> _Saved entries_
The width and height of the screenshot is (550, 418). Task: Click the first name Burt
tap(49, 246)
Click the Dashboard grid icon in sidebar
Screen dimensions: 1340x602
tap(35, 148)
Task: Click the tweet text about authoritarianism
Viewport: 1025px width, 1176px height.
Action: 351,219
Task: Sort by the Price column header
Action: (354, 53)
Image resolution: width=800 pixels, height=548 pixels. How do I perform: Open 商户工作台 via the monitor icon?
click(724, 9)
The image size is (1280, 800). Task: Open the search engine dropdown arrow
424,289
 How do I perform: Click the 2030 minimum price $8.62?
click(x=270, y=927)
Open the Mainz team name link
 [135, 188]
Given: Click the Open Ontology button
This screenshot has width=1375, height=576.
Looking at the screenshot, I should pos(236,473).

> _What to work on_
Beginning with the line that holds "How do I perform: Click", restate word for word every line down to the end of the data, and only those lines.

> _Reply_
 How do I perform: Click the 2030 minimum price $8.62?
click(x=270, y=927)
Open the Mainz team name link
 [135, 188]
Given: Click the Open Ontology button
This screenshot has width=1375, height=576.
Looking at the screenshot, I should pos(236,473).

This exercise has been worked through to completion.